Creating an intentional community around yoga, meditation, and spiritual teaching is an undertaking that many have tried – to varying degrees of success. A few have managed to create sustainable and thriving endeavors, including Salt Spring Centre of Yoga in British Columbia, Canada. Being the sister center of Mount Madonna in California, USA, the center is organized around the teachings of Baba Hari Dass and has been growing slowly since 1981.
We spoke to Yogeshwar, who serves as a Board of Directors member, pujari, and yoga teacher at the center, to learn a little more about what makes Salt Spring thrive – and what brings people to live there.
For Yogeshwar, the path began in his early twenties. “One way I could look at it is being kind of from a sense of suffering, a sense of not pain or physical kind of things, I was in good health in that respect, but it really took that kind of dis-ease or the feeling of something not being quite right.”
His story is much like many others, who came upon meditation or yoga as part of a search for the elusive ‘something more’.
“I had done some traveling, and was exposed to some kind of philosophy – you know those heady college days in some ways. I had other experiences also, psychedelics were in the mix too. That kind of opened some things up and I think, first it kind of exacerbated that sense of ‘something isn’t quite right here’ glimpses of something else and a sense of the world I was in.”
After finding Mount Madonna and Salt Spring, Yogeshwar dove fully into the teachings of Baba Hari Dass and has become immersed in what it truly means to live in community. “From there it really opened up to the practice of yoga not just as asana, as posture, but as an all-encompassing path including meditation, self-inquiry, and it included service.”
Everyone who comes to stay at Salt Spring begins as a karma yogi – a way of immersing in the teachings and ethics of the community.
“That was one of the things I really appreciated about Baba Hari Dass or Babaji’s teachings, in that they were really opened the door to the complete transformation of identity. They offered something like awakening through opening, and yet at the same time, he was humble and not pushy, not asking me or anyone around him to turn into a monk right away, or give up all our possessions, or pledge undying loyalty to him.”
Still, the initial time as a volunteer serves as something of a screening process for those interested in becoming residents. This is an integral part of how Salt Spring has created an intentional pathway to residence – and theoretically at least, how they’ve cultivated a sustainable community. “Here, we are working with a graduated move into the community, for the folks who want to live here at least,” Yogeshwar shares
Understandably, they want to be sure people are committed to the core tenets of the community – and Babaji’s teachings.

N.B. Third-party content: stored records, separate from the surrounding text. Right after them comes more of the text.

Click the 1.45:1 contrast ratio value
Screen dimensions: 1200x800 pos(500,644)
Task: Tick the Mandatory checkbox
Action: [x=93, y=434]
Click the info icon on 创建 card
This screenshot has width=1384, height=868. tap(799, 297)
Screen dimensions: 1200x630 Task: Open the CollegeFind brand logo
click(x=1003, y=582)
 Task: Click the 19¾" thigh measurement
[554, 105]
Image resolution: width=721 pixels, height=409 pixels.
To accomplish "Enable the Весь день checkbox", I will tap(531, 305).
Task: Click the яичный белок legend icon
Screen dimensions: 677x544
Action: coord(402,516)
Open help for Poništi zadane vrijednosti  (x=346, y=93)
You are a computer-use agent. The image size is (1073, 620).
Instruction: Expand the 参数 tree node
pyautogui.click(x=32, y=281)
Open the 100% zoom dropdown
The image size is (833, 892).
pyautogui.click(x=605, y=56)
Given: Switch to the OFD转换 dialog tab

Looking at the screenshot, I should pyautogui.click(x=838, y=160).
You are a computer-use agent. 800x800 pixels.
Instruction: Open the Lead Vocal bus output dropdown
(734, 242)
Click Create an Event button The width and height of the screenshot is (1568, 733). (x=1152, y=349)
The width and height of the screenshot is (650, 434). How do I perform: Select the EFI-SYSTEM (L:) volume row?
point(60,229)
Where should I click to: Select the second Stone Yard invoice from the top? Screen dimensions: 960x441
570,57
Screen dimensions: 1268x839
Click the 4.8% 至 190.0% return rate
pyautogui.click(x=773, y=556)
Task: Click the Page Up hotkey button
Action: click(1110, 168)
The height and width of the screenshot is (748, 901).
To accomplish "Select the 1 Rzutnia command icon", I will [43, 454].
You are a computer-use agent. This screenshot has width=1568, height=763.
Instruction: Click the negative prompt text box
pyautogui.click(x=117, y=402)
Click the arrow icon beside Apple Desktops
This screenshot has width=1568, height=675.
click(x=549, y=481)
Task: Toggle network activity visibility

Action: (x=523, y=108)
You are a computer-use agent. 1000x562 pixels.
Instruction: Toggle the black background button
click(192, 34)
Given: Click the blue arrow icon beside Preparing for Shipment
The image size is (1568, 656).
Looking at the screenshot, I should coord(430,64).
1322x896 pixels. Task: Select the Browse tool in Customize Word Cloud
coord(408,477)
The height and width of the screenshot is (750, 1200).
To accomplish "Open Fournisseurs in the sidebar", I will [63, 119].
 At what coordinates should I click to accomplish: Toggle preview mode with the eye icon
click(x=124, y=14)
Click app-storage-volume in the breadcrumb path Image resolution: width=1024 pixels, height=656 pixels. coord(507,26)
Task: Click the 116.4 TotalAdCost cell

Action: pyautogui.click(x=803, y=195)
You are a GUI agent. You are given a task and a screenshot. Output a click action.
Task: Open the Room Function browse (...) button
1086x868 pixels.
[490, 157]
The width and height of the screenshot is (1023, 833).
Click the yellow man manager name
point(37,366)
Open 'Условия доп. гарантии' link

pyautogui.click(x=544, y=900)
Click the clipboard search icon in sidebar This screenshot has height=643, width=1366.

“When you first show up, there is a certain amount of stuff that you are asked to make a commitment to. Everybody is going to flow with it in their own way, but to at least try out for a couple of months the pranayama meditation teachings that Babaji has given, to go to a couple of classes a week on theory and history and the guiding aims of the community, once a week to sit in circle together and talk about what’s up for us, maybe have a chance to dialogue about how it’s all going, what feels good, what is missing, etc.”
This creates a strong foundation and a shared sense of intentionality for all who come to live at Salt Spring.
“I think what the structure can be helpful for is giving people some sort of shared intention, some sense of ‘this is why we are all here’,” Yogeshwar reflects “Here's at least a few places where we can have agreements, we can all touch in on what we are doing and why and share those things. If there isn’t enough of that or if it gets too loose or is too open, I think what can often set in is a sense of purposelessness, why are we here? People lose the sense of why they are coming and taking part.”
At Salt Spring, in particular, the teachings at its center are a big reason why it's been thriving as long as it has. “Babaji never had as much of a utopian streak as maybe other teachers did, like Aurobindo or Yogananda, who put forth a more explosive vision for humankind. Babaji had often said when there is peace within there is harmony without.”
Put a big focus on doing the inner work, and the outer work of community will be much more harmonious.
“What I’ve seen, and others may see differences in his teachings, is that if people are doing the inner work, to a certain extent that helps to not necessarily give you all the answers per se, like ‘here is how we need to organize society and go forward’...or you know, this whole ideal vision of society. I think it does at least create the openness in the heart to hear other people, to have compassion, to approach life in the spirit of service and not just ‘what is in it for me’.”
Lay the groundwork of collective purpose and intention, do the inner work, let go of self-interest, and the rest, it seems, will follow.